Your answer is a number only: how many lines in the data below contain "will"?

━━━━━━

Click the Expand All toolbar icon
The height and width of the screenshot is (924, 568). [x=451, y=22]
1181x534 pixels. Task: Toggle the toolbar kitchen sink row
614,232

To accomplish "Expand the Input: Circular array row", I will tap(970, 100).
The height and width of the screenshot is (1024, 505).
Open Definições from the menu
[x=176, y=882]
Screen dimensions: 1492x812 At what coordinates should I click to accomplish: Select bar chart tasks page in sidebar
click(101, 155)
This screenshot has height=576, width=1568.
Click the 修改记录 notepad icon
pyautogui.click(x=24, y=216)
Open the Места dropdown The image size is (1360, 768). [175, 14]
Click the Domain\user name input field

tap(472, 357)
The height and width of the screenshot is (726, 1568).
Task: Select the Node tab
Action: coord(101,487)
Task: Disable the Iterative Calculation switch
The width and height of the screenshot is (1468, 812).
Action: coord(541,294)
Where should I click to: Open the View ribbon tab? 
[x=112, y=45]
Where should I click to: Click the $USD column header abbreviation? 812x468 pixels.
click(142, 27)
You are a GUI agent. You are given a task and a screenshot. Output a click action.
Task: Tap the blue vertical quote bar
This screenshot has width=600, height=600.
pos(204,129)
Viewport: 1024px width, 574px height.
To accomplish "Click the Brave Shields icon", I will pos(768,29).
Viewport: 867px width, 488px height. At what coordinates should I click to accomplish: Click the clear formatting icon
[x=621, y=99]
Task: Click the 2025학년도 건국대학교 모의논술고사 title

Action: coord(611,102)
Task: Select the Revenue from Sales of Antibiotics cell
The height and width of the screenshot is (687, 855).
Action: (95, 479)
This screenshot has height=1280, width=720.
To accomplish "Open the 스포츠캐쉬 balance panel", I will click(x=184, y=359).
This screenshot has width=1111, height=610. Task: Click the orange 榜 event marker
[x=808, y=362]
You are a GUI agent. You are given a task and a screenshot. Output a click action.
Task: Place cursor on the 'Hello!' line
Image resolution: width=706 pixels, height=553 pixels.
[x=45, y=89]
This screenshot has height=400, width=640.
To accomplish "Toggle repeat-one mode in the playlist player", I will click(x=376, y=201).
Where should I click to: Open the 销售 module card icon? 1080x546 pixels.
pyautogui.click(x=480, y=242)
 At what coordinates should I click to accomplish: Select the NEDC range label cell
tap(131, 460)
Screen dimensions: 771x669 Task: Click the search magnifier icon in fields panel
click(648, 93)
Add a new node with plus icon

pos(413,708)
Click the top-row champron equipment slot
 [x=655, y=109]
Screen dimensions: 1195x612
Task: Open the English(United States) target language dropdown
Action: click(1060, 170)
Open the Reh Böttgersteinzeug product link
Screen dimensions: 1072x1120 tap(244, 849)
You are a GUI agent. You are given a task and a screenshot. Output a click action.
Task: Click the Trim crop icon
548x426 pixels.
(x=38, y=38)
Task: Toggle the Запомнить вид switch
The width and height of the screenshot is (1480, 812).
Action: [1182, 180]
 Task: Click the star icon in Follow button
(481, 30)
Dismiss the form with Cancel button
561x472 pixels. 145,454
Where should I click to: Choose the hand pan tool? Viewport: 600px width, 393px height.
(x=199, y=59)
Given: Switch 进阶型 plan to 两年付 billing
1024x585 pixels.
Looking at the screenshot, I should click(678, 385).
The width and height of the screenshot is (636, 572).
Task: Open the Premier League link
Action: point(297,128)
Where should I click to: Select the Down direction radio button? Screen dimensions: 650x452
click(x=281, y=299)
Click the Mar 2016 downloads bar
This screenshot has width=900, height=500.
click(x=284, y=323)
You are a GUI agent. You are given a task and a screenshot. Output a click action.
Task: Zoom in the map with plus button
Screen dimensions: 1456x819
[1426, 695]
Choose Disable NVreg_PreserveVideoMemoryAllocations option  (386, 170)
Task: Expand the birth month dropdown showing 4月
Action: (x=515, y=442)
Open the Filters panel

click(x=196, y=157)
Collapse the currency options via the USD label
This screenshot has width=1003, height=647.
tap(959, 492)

━━━━━━

TASK RESPONSE:
4